19 juin 2003

République démocratique du Congo - L'ONU en couverture

Sous couvert d'action humanitaire mandatée par l'Onu, l'Etat français veut conforter ses intérêts néocoloniaux dans la région des Grands Lacs.
Après avoir joué les pompiers-pyromanes en Côte-d'Ivoire, l'armée française joue une nouvelle fois le rôle de "force de paix" sur le sol africain. En effet, le Conseil de sécurité de l'ONU vient d'accepter sa candidature à la tête de la force multinationale intérimaire d'urgence localisée à Bunia. Celle-ci est chargée de protéger les habitants de cette ville, capitale de l'Ituri, dans la province orientale de la République démocratique du Congo (RDC, ex-Zaïre), des massacres perpétrés depuis des mois par les milices rivales identifiées aux ethnies lendu et hema (1). En fait, on assiste à la phase paroxystique d'un cycle infernal, initié en 1999, dont les enjeux dépassent la dimension ethnique si prisée par une certaine presse à l'affût de quelques "primitivismes".
Tragédie
La tragédie trouve son origine en août 1998 avec l'invasion de l'Est de la RDC par les armées du Rwanda, de l'Ouganda, voire du Burundi. Sous prétexte de sécuriser leurs frontières face aux rebellions basées dans l'est de la RDC, les armées du Rwanda et de l'Ouganda, alliées à des factions congolaises qu'elles parrainent (2), mènent une guerre contre les Forces armées congolaises (FAC) - appuyées dans un premier temps par les armées angolaise et zimbabwéenne - et contre les milices "patriotiques". Près de 40 ans après la défaite de la sécession katangaise inspirée par les Etats-Unis et la Belgique, les Etats rwandais et ougandais ont repris à leur compte le rêve de dépecer le Congo, trop riche en ressources naturelles pour ne pas constituer une proie.

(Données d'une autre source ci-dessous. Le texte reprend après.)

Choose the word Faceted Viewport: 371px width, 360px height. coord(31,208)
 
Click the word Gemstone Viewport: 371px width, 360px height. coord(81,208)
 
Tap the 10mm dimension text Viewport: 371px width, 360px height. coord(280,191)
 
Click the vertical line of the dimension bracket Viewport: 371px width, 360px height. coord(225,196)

Cette guerre est l'une des plus meurtrières qu'a connu l'humanité : selon les ONG International Rescue Committee et Amnesty International, environ trois millions de morts, 2,5 millions de personnes déplacées, des milliers de femmes violées (3). Et ce dans la quasi-indifférence de la "communauté internationale" - la mission de l'ONU au Congo est insignifiante -, de la grande presse, voire du mouvement pacifiste international.
Comme dans tout l'Est du Congo, les massacres en Ituri sont rythmés par les rapports croisés - alliances, mésalliances, recompositions - entre les parrains rwandais et ougandais (4), entre chaque parrain et ses alliés locaux, entre chacun et le régime de Kinshasa et ses alliés. Rapports déterminés par les intérêts économiques : l'enjeu est le pillage des richesses naturelles du pays, et donc la ruine en ce domaine du monopole dont jouissait le régime de Kinshasa.

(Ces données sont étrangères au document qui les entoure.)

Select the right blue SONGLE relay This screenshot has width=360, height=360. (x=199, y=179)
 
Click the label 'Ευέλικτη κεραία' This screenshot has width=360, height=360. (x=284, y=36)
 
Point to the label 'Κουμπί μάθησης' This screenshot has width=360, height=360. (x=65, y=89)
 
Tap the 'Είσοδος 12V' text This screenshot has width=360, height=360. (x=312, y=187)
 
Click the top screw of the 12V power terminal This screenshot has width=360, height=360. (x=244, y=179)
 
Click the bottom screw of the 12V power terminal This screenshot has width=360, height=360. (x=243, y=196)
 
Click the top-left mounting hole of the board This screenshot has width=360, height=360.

Les acteurs directs sont les armées d'invasion, les forces rebelles congolaises et l'armée zimbabwéenne alliée de Kabila. Mais en sous-main, ce sont les multinationales d'exploitation, de commerce et de transformation des minerais (or, diamant, coltan (5)... indispensables pour les industries de pointe), voire des banques, qui intriguent et sont parmi les principaux bénéficiaires. Cette évidence pour les populations a été plus d'une fois confirmée par des experts de l'ONU. L'Ituri n'est pas seulement une zone aurifère (mines de Kilo Moto), elle recèle aussi des gisements pétroliers convoités. L'entreprise canadienne Heritage Oil s'y livre déjà à la prospection avec l'accord du général Salim Saleh, frère du président ougandais Museveni et patron du groupe Victoria, une entreprise partenaire qui prospère sur les cadavres de l'Est congolais. Un autre oligarque de l'armée ougandaise, le chef d'état-major général, James Kazini, lui aussi patron, a pour associé, à la tête de Trinity Investment, le numéro deux du RCD-ML, John Tibisima, ex-député mobutiste et ex-PDG de KiloMoto. Dans les coulisses des massacres, règne l'esprit du capital, dont l'irrationalité et la barbarie atteignent en Afrique des sommets.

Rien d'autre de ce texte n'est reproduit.